* _PROBLEM REQUIREMENTS_
Bring together every line in the data that includes "agent".

* _MATERIAL TO PROCESS_
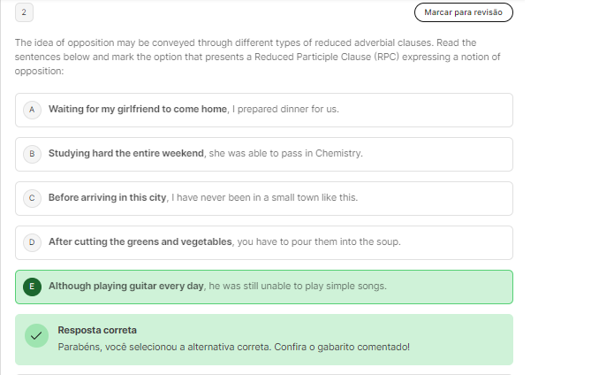
Task: Click "Waiting for my girlfriend to come home" text
Action: (x=138, y=110)
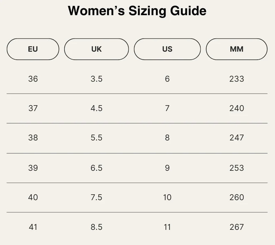
Task: Click UK size 7.5 cell
Action: [96, 197]
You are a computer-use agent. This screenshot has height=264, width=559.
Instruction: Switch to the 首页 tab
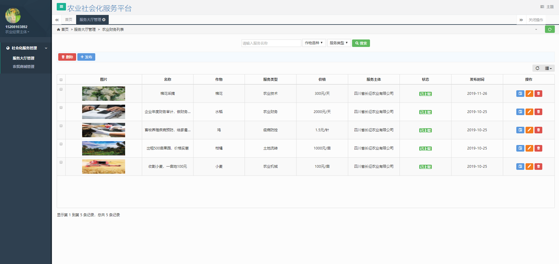coord(69,20)
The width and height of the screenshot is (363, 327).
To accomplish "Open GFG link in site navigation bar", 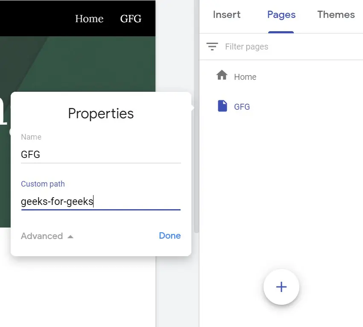I will pos(131,18).
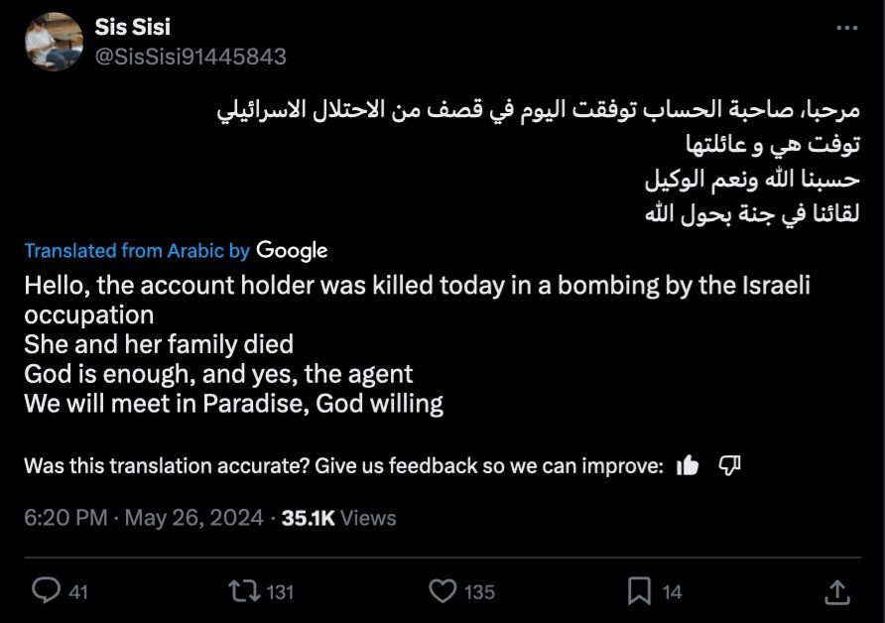Click the 135 likes count
This screenshot has width=885, height=623.
point(479,592)
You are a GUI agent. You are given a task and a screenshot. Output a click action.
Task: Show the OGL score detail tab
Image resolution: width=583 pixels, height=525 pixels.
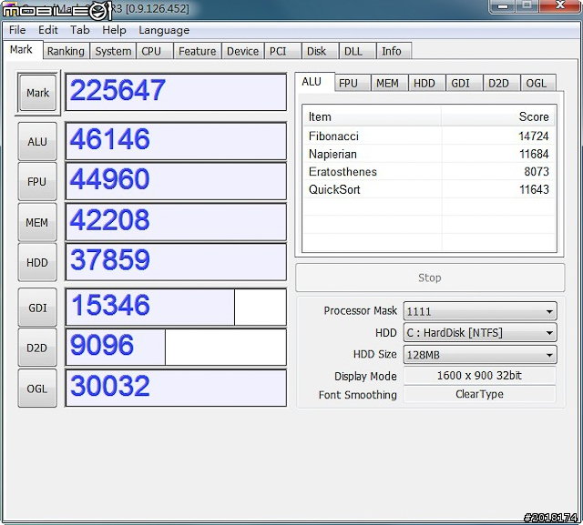(x=537, y=83)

* _OUTPUT FOR THIS TASK_
You are a computer-use agent. This screenshot has height=264, width=559.
You are a GUI agent. You are given a task and a screenshot. Output a click action.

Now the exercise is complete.